General Discussion
In reply to the discussion: I have a brother with schizophrenia and I am sick of the bigotry against the mentally ill [View all]Lee-Lee
(6,324 posts)So yeah, my experience tends to make me look more at correlation- x groups tends to do y more often.
I've also been the one who had to respond to a lot is schizophrenic patients who were actively trying to harm people (including me) or to the aftermath of where they had.
When I see numbers such as the above that 10% of convicted murders are diagnosed with schizophrenia while the disease only affects 1% of the population, or that the murder rate of the general population is 1 in 100000 but of that same population is 1 in 10000 for schizophrenics, it is quite a startling and significant difference. Sure, there are many other factors that also can be indicative of increased likelyhood to commit a crime, criminologists study them all, but you can't deny that the statistics show that schizophrenics are much more likely than the general population to commit a violent act.

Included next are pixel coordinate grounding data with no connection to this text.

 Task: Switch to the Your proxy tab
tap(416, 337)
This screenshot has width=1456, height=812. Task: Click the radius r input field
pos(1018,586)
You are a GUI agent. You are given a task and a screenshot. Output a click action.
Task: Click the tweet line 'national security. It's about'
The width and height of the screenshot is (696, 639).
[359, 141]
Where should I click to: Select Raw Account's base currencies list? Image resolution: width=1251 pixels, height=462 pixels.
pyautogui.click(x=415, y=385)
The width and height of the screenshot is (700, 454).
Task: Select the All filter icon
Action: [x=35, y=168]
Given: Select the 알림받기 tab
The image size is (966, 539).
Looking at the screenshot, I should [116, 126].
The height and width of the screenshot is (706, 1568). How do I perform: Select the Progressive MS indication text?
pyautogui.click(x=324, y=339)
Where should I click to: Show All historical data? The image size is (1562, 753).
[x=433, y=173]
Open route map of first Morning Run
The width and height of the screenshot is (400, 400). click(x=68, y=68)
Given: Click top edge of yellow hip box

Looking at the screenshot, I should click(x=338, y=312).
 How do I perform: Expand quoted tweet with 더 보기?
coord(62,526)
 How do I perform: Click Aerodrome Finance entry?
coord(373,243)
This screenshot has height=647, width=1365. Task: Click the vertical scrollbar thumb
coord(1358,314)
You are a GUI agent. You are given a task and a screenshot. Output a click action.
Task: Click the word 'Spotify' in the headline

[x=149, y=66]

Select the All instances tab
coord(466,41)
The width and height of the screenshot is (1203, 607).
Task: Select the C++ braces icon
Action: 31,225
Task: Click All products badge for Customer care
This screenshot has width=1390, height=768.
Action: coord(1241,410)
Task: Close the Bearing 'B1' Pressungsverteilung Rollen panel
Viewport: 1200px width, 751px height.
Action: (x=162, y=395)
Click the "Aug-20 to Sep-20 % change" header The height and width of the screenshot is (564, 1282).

Here is another source of data:
http://mentalillnesspolicy.org/consequences/1000-homicides.html
The statistics are pretty obvious, it doesn't take an advanced degree to see there is a significant increase in propensity for violence in that population.
I am NOT saying to lock everyone with schizophrenia up, far from it. Just saying we need to acknowledge this reality and make decisions about how we go foward accordingly- for example a schizophrenia diagnoses should be something a practitioner should be required to immediately report to NICS to bar that person from buying a firearm.